The intervertebral disc (IVD) is subject to a variety of mechanical stimuli, including compressive and tensile strains, hydrostatic pressures (HP) and fluid flow [1], [2]. These forces are transduced throughout the IVD, subjecting the resident cells to mechanical stimuli, with predominantly compressive strains and HP in the nucleus pulposus (NP) and tensile strains in the annulus fibrosus (AF) [1], [2]. The effects of these mechanical stimuli on IVD cell metabolism and matrix regulation are now being defined, with the type, magnitude, frequency and duration of force, all important factors in determining how disc cells respond [3], [4], [5], [6], [7], [8], [9], [10], [11], [12]. Furthermore, physiological mechanical stimuli have been shown to lead to matrix anabolism in healthy disc cells [9], [11], [12], [13], [14], [15], [16], [17], while non-physiological mechanical stimuli (i.e. overloading and immobilisation) lead to matrix catabolism [5], [8], [9], [12], [18], [19].

Degenerative disc disease (DDD), characterised by the degradation of IVD matrix, has been shown to influence the mechano-response of disc cells, with cells derived from degenerate IVDs responding aberrantly to mechanical stimuli compared to cells from non-degenerate IVDs. Le Maitre et al. reported a lack of response to HP in human NP cells derived from degenerate IVDs, in contrast to the anabolic response observed in human NP cells derived from non-degenerate IVDs [20]. Furthermore, we have recently shown that the reduction in catabolic gene expression observed in human AF cells derived from non-degenerate IVDs subjected to a physiologically relevant stimulus of 1.0 Hz cyclic tensile strain (CTS), is replaced by a reduction in anabolic gene expression in cells derived from a degenerate disc [12]. Such findings suggest that physiological mechanical stimuli important for matrix homeostasis could, in fact, become detrimental with IVD degeneration resulting in aberrant cell responses and potentially leading to progression of DDD. It is therefore important to investigate the molecular mechanisms involved in disc cell mechanotransduction. Importantly, if the mechanotransduction pathways are found to be altered in disc cells derived from degenerate tissue, then elucidation of the pathways could lead to an improved understanding of the aetiology of DDD and potentially to the discovery of novel therapeutic targets for the prevention, and/or treatment, of IVD degeneration.

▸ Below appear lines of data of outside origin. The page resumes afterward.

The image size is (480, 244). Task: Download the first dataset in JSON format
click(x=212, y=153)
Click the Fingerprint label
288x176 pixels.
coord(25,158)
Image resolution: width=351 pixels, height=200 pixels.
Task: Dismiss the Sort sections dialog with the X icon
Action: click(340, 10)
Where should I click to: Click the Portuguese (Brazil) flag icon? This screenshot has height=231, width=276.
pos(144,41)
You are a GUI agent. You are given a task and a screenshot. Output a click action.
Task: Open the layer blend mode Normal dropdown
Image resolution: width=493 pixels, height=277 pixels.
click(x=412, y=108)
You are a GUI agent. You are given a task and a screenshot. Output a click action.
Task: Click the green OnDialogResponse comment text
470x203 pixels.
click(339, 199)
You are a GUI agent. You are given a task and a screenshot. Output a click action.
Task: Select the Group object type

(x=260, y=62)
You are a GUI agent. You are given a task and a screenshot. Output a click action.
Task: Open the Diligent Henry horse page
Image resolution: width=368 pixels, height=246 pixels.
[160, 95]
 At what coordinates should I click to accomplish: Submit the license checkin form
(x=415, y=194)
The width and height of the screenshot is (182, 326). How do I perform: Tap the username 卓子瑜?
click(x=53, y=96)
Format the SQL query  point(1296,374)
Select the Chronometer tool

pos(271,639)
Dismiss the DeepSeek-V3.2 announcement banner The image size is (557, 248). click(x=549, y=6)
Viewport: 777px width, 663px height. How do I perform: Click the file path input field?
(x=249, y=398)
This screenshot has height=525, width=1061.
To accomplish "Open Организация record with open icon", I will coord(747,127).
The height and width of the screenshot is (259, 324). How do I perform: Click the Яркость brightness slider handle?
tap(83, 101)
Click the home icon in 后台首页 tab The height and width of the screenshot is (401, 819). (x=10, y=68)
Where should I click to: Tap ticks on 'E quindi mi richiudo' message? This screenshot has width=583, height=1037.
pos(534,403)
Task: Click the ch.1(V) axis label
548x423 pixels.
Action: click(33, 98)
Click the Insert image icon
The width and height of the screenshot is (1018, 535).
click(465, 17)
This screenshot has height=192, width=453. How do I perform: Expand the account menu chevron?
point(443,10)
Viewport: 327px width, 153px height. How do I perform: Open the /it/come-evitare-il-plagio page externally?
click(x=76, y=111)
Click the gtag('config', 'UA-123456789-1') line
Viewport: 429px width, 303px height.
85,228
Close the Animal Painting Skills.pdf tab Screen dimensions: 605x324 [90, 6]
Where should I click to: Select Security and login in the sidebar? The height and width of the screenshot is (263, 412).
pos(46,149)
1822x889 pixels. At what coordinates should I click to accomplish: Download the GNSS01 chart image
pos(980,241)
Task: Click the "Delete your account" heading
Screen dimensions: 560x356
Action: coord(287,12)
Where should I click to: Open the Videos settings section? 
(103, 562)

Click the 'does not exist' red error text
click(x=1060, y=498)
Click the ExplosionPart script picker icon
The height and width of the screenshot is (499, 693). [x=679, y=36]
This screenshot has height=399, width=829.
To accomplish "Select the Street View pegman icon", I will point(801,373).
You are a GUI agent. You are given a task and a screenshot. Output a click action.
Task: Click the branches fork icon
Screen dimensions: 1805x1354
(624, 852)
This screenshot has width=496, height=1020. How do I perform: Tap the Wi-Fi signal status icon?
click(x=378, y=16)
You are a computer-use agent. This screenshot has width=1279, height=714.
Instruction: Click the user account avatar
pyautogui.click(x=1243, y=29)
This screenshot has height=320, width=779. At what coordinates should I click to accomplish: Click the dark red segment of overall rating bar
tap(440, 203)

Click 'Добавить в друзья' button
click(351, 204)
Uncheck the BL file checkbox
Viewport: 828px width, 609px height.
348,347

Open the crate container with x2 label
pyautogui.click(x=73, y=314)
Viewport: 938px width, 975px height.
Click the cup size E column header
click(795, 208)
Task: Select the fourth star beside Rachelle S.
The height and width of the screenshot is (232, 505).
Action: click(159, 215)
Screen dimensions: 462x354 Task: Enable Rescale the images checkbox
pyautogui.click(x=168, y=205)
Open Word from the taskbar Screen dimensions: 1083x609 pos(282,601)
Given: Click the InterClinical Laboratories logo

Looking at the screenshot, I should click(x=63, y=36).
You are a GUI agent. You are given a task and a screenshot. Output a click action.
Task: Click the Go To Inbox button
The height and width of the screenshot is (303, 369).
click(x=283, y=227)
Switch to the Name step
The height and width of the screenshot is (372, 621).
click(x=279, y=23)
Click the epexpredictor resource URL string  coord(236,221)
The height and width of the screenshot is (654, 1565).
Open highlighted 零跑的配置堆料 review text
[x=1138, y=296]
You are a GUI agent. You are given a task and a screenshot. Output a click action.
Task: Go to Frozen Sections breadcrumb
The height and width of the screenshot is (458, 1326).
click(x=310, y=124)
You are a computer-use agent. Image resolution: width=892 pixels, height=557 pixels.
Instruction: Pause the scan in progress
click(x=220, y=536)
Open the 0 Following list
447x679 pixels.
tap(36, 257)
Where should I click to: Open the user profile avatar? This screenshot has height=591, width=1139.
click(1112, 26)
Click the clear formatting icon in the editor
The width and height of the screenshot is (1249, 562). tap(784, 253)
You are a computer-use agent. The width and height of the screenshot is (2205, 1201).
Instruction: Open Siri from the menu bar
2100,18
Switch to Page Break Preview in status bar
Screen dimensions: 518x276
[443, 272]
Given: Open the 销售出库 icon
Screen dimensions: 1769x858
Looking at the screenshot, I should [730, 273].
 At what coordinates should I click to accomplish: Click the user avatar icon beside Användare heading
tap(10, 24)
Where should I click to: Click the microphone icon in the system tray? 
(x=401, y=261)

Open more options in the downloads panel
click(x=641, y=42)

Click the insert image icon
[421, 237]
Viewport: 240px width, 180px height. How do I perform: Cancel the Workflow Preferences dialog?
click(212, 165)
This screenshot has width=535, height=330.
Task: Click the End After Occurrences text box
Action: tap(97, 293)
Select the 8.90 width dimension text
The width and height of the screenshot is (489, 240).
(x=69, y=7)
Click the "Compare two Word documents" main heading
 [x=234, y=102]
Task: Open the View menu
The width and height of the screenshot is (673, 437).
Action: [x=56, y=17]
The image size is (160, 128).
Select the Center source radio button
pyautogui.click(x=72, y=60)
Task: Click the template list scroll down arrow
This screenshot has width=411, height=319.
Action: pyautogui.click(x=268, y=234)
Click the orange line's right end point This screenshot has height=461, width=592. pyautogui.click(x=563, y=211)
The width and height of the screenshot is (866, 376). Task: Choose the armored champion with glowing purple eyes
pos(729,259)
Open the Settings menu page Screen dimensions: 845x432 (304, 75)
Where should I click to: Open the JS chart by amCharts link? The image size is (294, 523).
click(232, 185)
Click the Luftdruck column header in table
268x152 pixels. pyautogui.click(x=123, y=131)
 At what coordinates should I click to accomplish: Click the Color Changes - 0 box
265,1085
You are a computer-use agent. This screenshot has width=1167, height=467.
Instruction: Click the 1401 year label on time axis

To date, studies investigating the mechanotransduction pathways operating in disc cells are limited. Li et al. recently reported remodelling of the actin cytoskeleton in both outer AF and NP cells following treatment with CTS [21] and we recently reported the involvement of interleukin (IL) -1 and IL -4 in the 1.0 Hz CTS-induced reduction in catabolic gene expression in human AF cells derived from non-degenerate IVDs [22]. Interestingly, we observed that this cytokine – dependent mechano-response was exclusive to AF cells derived from non-degenerate tissue, with the decrease in anabolic gene expression observed in 1.0 Hz CTS – stimulated degenerate AF cells occurring independently of either cytokine [22]. Such findings suggest that the aberrant mechano-responses observed in disc cells derived from degenerate tissue occur through an altered or different mechanotransduction pathway.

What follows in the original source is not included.